What is expected
Please make an exact copy of the lines from the one holding "You are a GUI" through the end of the data, both ends included, with no pictures.

———

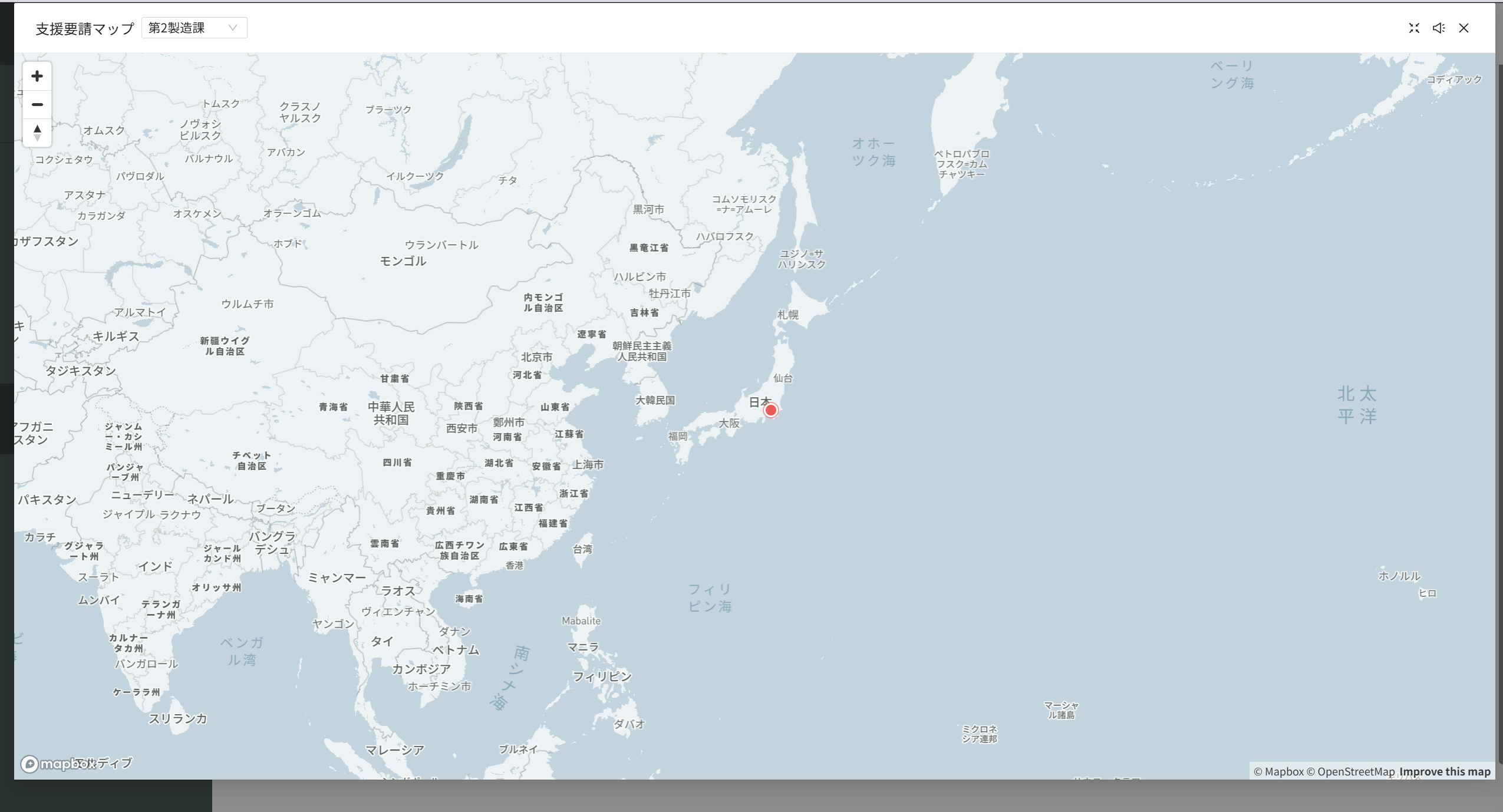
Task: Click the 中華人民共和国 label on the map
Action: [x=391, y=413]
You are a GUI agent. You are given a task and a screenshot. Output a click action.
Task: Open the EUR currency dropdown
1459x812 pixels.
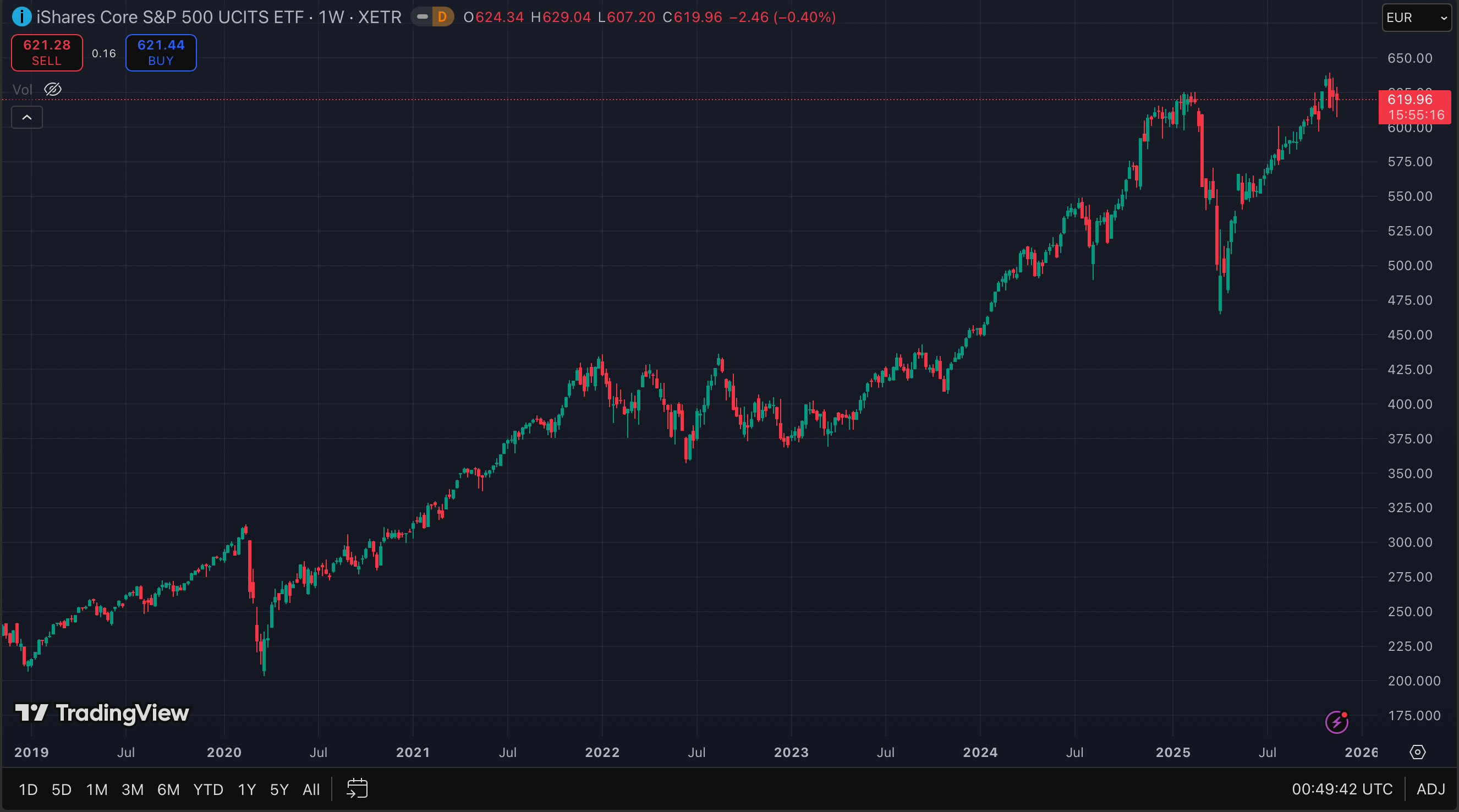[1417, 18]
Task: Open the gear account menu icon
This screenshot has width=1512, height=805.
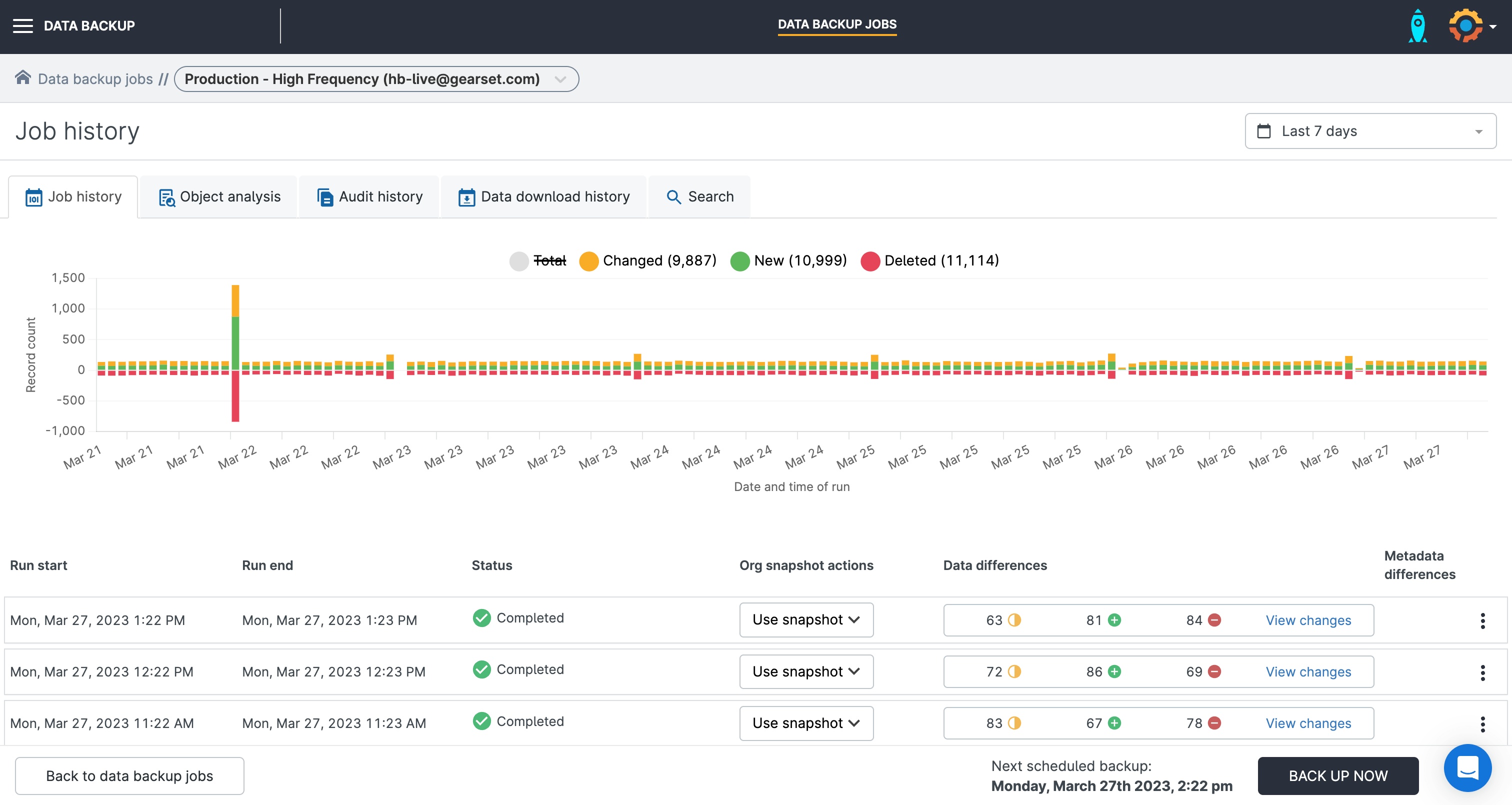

———

Result
You are a GUI agent. You are given a task and a screenshot. Output a click action.
Task: Open the EUR currency dropdown
1459x812 pixels.
[1417, 18]
Task: Open the gear account menu icon
This screenshot has width=1512, height=805.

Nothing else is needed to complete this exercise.